2.2 Gender differences

The different settings of game characters can have various learning effects according to gender [17, 48]. Scholars have emphasized that studies should explore the effects of gender on game-based learning [21]. However, while it has been suggested that gender differences be taken into consideration when developing educational games [44], some previous game-based learning studies found no differences [28, 40], especially among young children. One study showed no gender difference in performance after learning with AR technology [22]. On the other hand, some studies have found gender differences. For example, Robertson [44] found that female students had better learning effectiveness than males because they took more time to write dialogues in the games they were playing, while Hou and Li [24] found that male students outperformed female students in game-based learning. Another study using AR in a school environment indicated that AR is more exciting and attractive to male than to female students [4]. Due to the contradictory findings of these previous studies, the aim of the current study was to further explore which features of game-based learning benefit females and males, especially young students. It was supposed that, regardless of gender, the third-grade students would make significant progress in their learning and achieve excellent learning effectiveness using the different AR gaming designs. In addition, it was expected that the females and males would both achieve similar learning effectiveness.

2.3 Flow experience

“Flow state” is the term used to describe the state of mind entered while performing an activity and refers to an optimal experience which happens in certain activities [15]. When an individual is immersed in a flow state, he or she will experience high concentration, time passing rapidly, a balance between challenge and skills, and positive enjoyment [5]. Therefore, when a student has a high flow state during an activity, he or she will feel excited, ecstatic, and be highly efficient during the learning process. Once the activity has finished, the experience of the flow state during that period of time is referred to as “flow experience.” It should be noted that passive activities usually do not elicit flow experiences, as individuals have to actively do something to enter a flow state. However, it is worth exploring the flow states of students when they conduct different AR game learning activities. Recently, therefore, many game-based learning studies have considered the flow state of students as they play games [7, 26, 49]. In the current study, it was supposed that the flow experience of the students using different AR gaming designs would vary. In addition, whether the gender difference and different learning systems had an impact on the flow experience of the students was also explored.

2.4 Cognitive load

Cognitive load includes extraneous and intrinsic cognitive load. Mental effort refers to extraneous cognitive load which occurs when students use additional knowledge not helpful to the learning, though increasing the loading of their learning memory [43]; in other words, the learning approach and the structure of the instructional material influence the students’ mental efforts. On the other hand, the degree of difficulty and the amount of learning material have a great impact on the students’ mental load or intrinsic cognitive load. The students’ cognitive load increases when they have difficulties linking what they are learning with their prior knowledge during the learning process. Therefore, it was hypothesized that the mental load of the third-grade students using different AR gaming designs would vary, while their mental efforts would be similar. The study also explored whether the gender and learning systems had interactive effects on the students’ mental effort and mental load.

3 Method

3.1 Learning content

The learning content of the English AR educational games was concerned with the learning objectives of the third-grade students, which are related to their English learning textbook. The textbook adopted by the school for these EFL beginners was the series “Our Discovery Islands,” published by Pearson. In Lesson Three, there were seven new words: pen, pencil, chair, book, ruler, table, and eraser. The spelling instructional video made by the instructors demonstrated the pronunciation of the word one time, followed by spelling out the word two times, and then the pronunciation one more time. As the letters were read out, they were shown in red. The students watched their screen and spelled out each word and pronounced the vocabulary loudly together according to what they saw in the video. Because the first ten students in the class who collected all the targets or correctly completed all the stages were rewarded, all the students in both groups tried their best to complete the learning game as quickly as they could.

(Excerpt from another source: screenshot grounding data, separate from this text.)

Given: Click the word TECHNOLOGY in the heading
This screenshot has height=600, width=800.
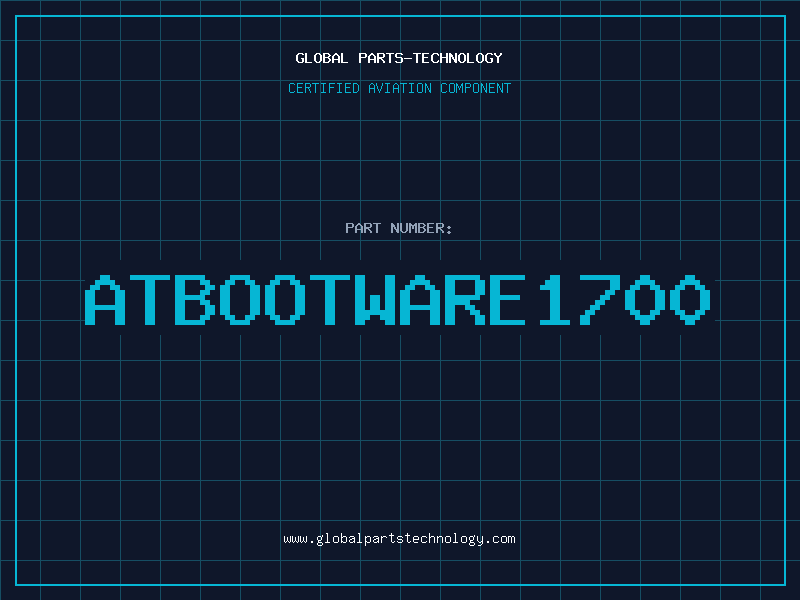Looking at the screenshot, I should [x=458, y=58].
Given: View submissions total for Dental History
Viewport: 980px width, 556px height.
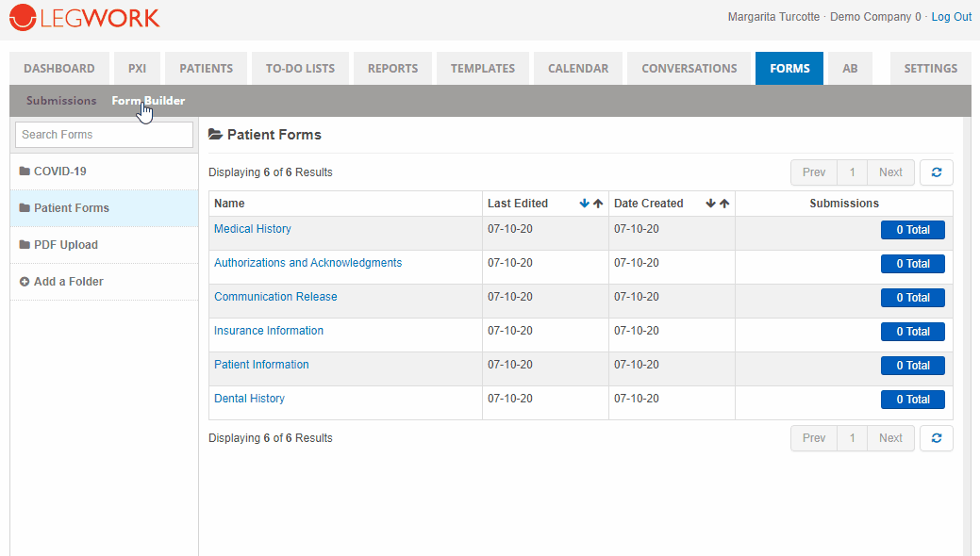Looking at the screenshot, I should pyautogui.click(x=912, y=400).
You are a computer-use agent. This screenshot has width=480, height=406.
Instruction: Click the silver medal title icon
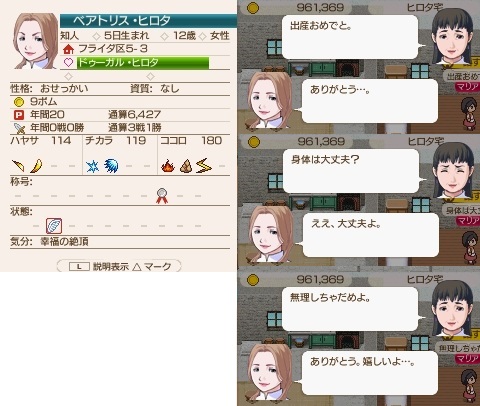coord(162,196)
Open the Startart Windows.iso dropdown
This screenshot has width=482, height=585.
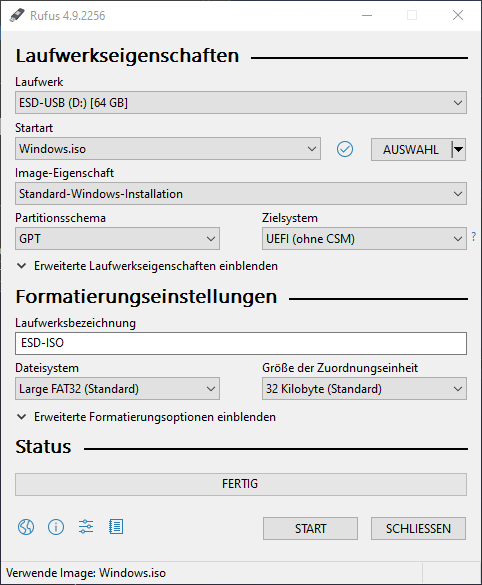point(168,149)
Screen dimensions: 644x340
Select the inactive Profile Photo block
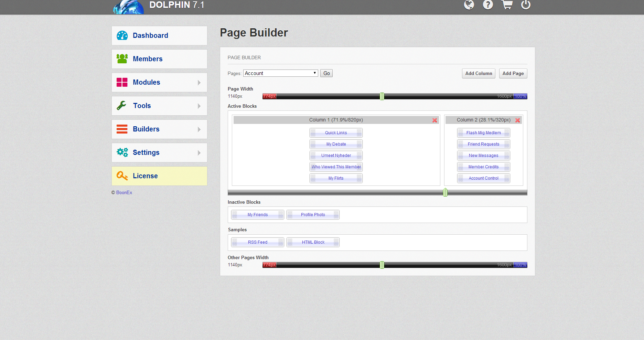click(313, 215)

3.2 System framework and function

In this study, two AR systems were developed based on different game mechanisms for learning the target English vocabulary, that is, the new words in the first textbook of the third-grade elementary school English course. One game mechanism was named the collective game-based (CGB) design, while the other was called the sequential-mission gaming (SMG) design. There were a total of seven reality targets corresponding to seven objects in the real-life situation in both systems. These seven targets could be collected randomly at the same station in the CGB mode, though had to be collected stage by stage at different stations in the SMG mode. The AR system framework is shown in Fig. 1.

Fig. 1
figure 1

System framework for the CGB and SMG AR English learning systems

For tracking and recording the students’ learning process, they had to log into their account before starting to play the game. After practicing using the system, they could enter the AR game assigned to them. Every student was equipped with a tablet PC and earphones so they could watch the information on their own screen and hear the pronunciation and spelling of the English vocabulary, as shown in Fig. 2a.

Fig. 2
figure 2

Process of using the multimedia learning materials with sound and animation to complete one learning target

After the students studied the learning material of each target item (i.e., Fig. 2a), there was an immediate spelling matching test on the tablet PC (i.e., Fig. 2b) which was designed to help them review and reflect on what they had learned. Because the students were very young, it was not appropriate to ask them to type on the small screen. Therefore, the spelling matching tests were designed so that they only had to use their finger to drag the letters into the right sequence. After spelling the word correctly, they could then click the submit icon. The system would automatically assess whether the word was spelt correctly or not.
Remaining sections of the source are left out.